---- TEXTO DO EXERCÍCIO

Museu de paz e memória de Hiroshima/AFP
Tsuboi, então um estudante universitário, se encontrava a 1,2 km do epicentro quando a explosão aconteceu. Ao voltar a si, sua camisa, calças e pele estavam coladas a seu corpo, onde as feridas abertas deixavam os vasos sanguíneos expostos, enquanto parte de suas orelhas haviam desaparecido. Ele estava coberto com sangue e queimaduras. Ele recorda de ter visto uma adolescente com o olho direito colado ao rosto. Perto dali, uma tentava em vão colocar seus intestinos dentro de seu próprio corpo.
"Havia cadáveres por todas as partes, alguns sem pedaços, todos carbonizados", recorda o sobrevivente. "Nós somos mesmo humanos?", questiona, por fim. Muitos morreriam em consequência de seus ferimentos nas horas e dias posteriores, onde caíram à espera de uma ajuda que não chegou ou de um simples gole de água.
Radiação e rejeição
A cidade de 1,2 milhão de habitantes é de novo, sete décadas depois do ataque, um próspero centro comercial, mas as cicatrizes dos bombardeios, tanto físicas quanto emocionais, ainda não desapareceram. Os sobreviventes ainda tiveram de enfrentar uma série de doenças provocadas pela radiação: sangramentos, queda de dentes e cabelo, câncer, nascimentos prematuros, bebês com deformações e mortes repentinas e inexplicáveis. E, além disso, a rejeição de seus compatriotas, que temiam sofrer contaminação. Durante muitos anos, alguns tiveram problemas para trabalhar ou casar. Inclusive, muitos dos chamados "hibakusha" (sobreviventes nucleares) não falavam abertamente de sua experiência por medo da discriminação.

--------

INSTRUÇÕES DAS TAREFAS:
A. Segundo o texto sobre Hiroshima, a que distância do epicentro Tsuboi se encontrava no momento da explosão?
B. Indique se cada afirmação concorda com o texto sobre Hiroshima, respondendo sim ou não e citando as palavras do texto que decidem: (i) Tsuboi era estudante universitário na época da explosão. (ii) Os sobreviventes foram bem acolhidos por seus compatriotas. (iii) Muitos sobreviventes nucleares evitavam falar abertamente do que viveram.
A listagem não tem papel nesta parte.

---- DADOS FORNECIDOS

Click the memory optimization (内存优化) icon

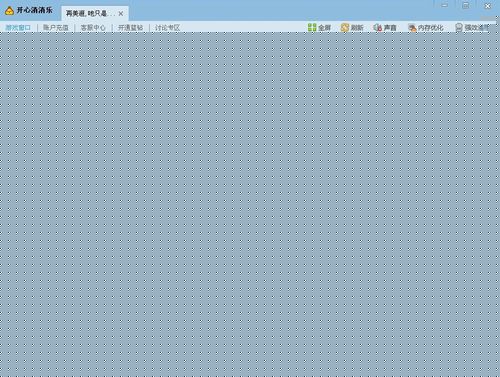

--------

RESPOSTAS POR TAREFA:
A. A 1,2 km do epicentro.

B. (i) Sim: "Tsuboi, então um estudante universitário". (ii) Não: "a rejeição de seus compatriotas, que temiam sofrer contaminação". (iii) Sim: "não falavam abertamente de sua experiência por medo da discriminação".